Pace and attention to detail are usually inversely proportional to one another (moderated by experience, which allows you to know where to focus your attention to detail…), and I’ve painfully discovered that missing out on a minute detail can waste a week of misplaced effort in the wrong direction. In order to make good decisions about research direction, you need to know everything you can know, and know exactly what you don’t know too. Even though it might take more time, making no assumptions about your approach / the tools you’re using is essential; other people’s design decisions aren’t always obvious, and don’t assume someone has done what you think they would do.

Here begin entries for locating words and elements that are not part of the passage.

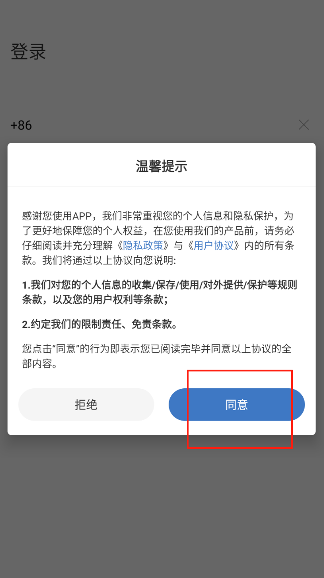Screen dimensions: 324x578
Task: Click the 登录 page heading
Action: click(28, 52)
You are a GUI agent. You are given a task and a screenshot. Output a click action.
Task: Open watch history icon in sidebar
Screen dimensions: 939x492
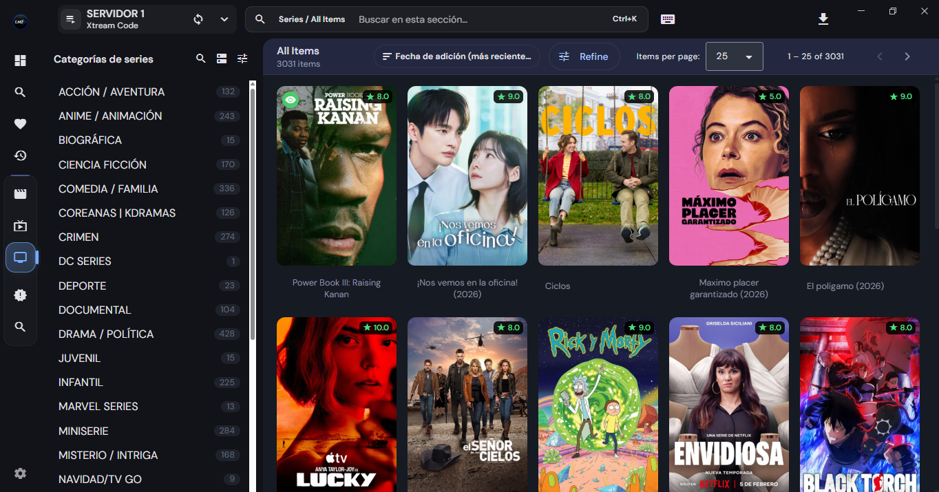click(20, 156)
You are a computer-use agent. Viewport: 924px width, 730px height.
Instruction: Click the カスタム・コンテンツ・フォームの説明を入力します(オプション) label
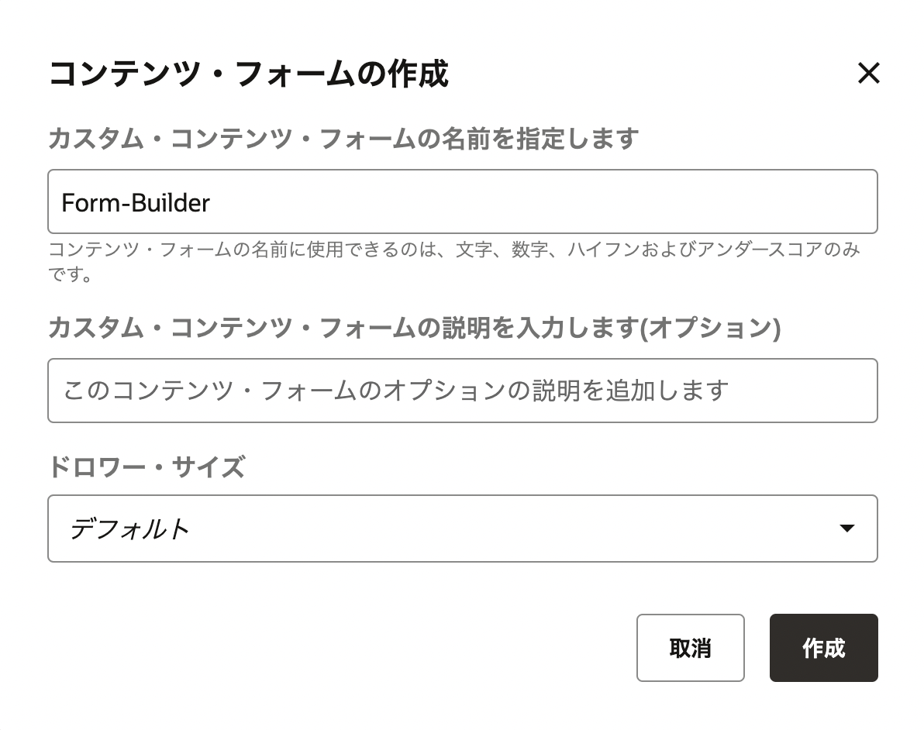coord(414,329)
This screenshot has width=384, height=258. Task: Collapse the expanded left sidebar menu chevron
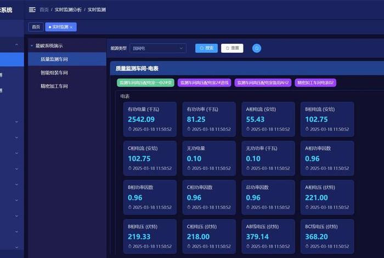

To stop myself making any assumptions when I’m writing code, I’ve been force myself to write tedious and obvious assert statements, mainly in my training scripts, but also with anything else where correctness is paramount. Little things like did i properly shuffle my dataset? are easy to assume you did, but let’s say you make a mistake writing that line 1% of the time; if your training code is 600 lines long, then you might have 6 mistakes in there - and who knows how subtle they might be! Obvious mistakes are great - subtle mistakes? The one that take weeks to discover and days to debug? Disasterous!

Simple isn’t always simple at scale

Modern ML models are massive and they’re trained on genuinelly huge amounts of data. In my domain, TTS, most open-source models are now trained on at least ~50k hours (usually ~3tb) of audio. Processing these datasets, even for simple operations like resampling, becomes incredibly time-consuming. Say you want to transcribe everything to make sure the text aligns with the audio, or apply other neural models like upsamplers? You probably need 4 days and a couple of GPUs. Planning ahead with data processing has actually become an essential part of my day job - I’ve become pretty good at estimating how long these jobs can take. Experiments can’t run without their requisite datasets! It’s important to note, that though it might take an extra hour implementing gritty optimisations in your processing pipelines upfront, and this usually feels very frustrating as you want to get the pipleline running ASAP because it takes so long, the speed gains you realise down the line can end up adding up to dozens of hours of compute capacity spared. It’s worth doing the optimisation up front!